Russ: So, when we spoke about this a few years ago, we said we were going to make a conscious decision to move away from teaching from technology to teaching with technology. So, we had to step back and say, what does it mean to teach with instead of from. So we came up with about five guiding principles.

The first one said that when you use technology, does it give you authentic and varied evaluation? Now, evaluation is of course a big topic unto itself, but it says, the professor looks at what they do and evaluates. We're saying, is it authentic, because you're only evaluation from one person. Can we have the peers do it? Can we have other schools do it? Or can we even have people from other countries do it?

We then said, in addition to that, can we have varied practice and assessment? And I think the only study I've ever read that said, absolutely, positively, we know it works, is TOT or time on task.

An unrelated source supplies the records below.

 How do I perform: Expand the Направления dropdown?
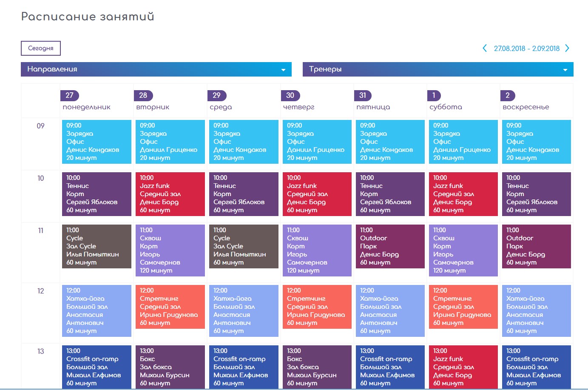(x=156, y=69)
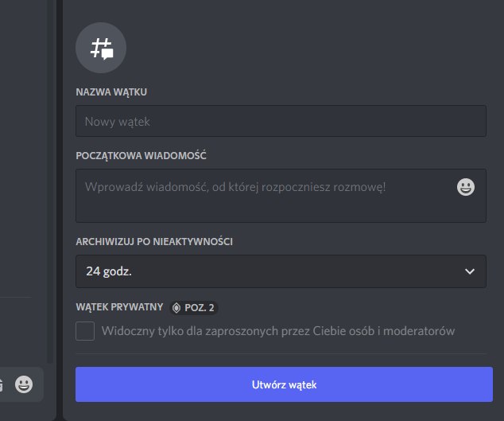Click the divider between chat and thread panel
Image resolution: width=504 pixels, height=421 pixels.
pos(60,210)
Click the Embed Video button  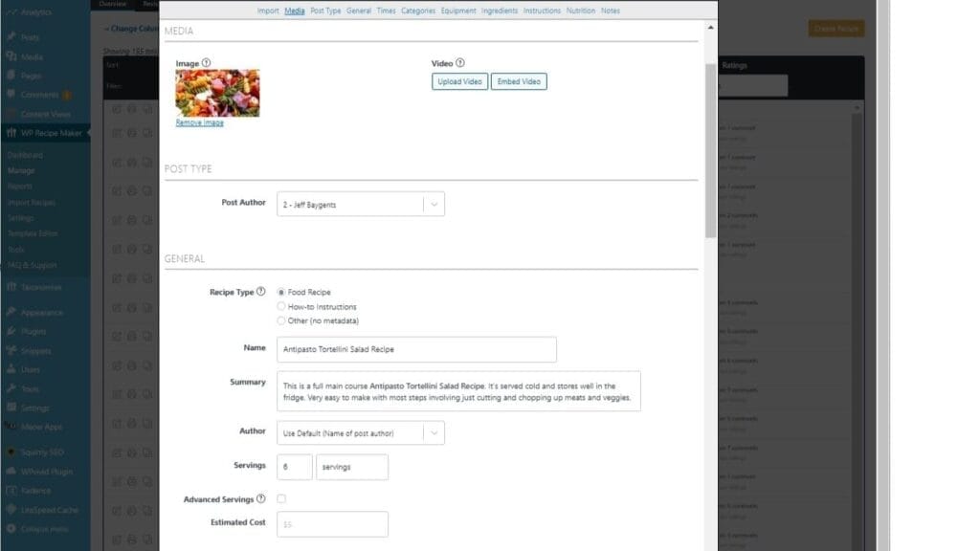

And time on task is a fancy way of saying the amount of practice you give them. But it's not just the amount of practice, it's how varied the practice is. So, we said that, if you're going to implement technology, can you have more practice, more timely practice, and can it be more effective?

Making learning active is a big buzz phrase. But we said, what does active mean? What do you want the student to do to make it active? So we said it must be: investigate, discover, apply, or solve. So when you implement the technology, does it make it active by doing one of those four things?

This idea about making learning active--once again, I tell my teaching classes every year, at the end of the night, if you're more tired than the students, you're doing something wrong. And that begat student-centered responsibility. It says, can we take what I call the locus of responsibility--who's responsible for learning?--and can we push it back on the student? That's what we say about active learning.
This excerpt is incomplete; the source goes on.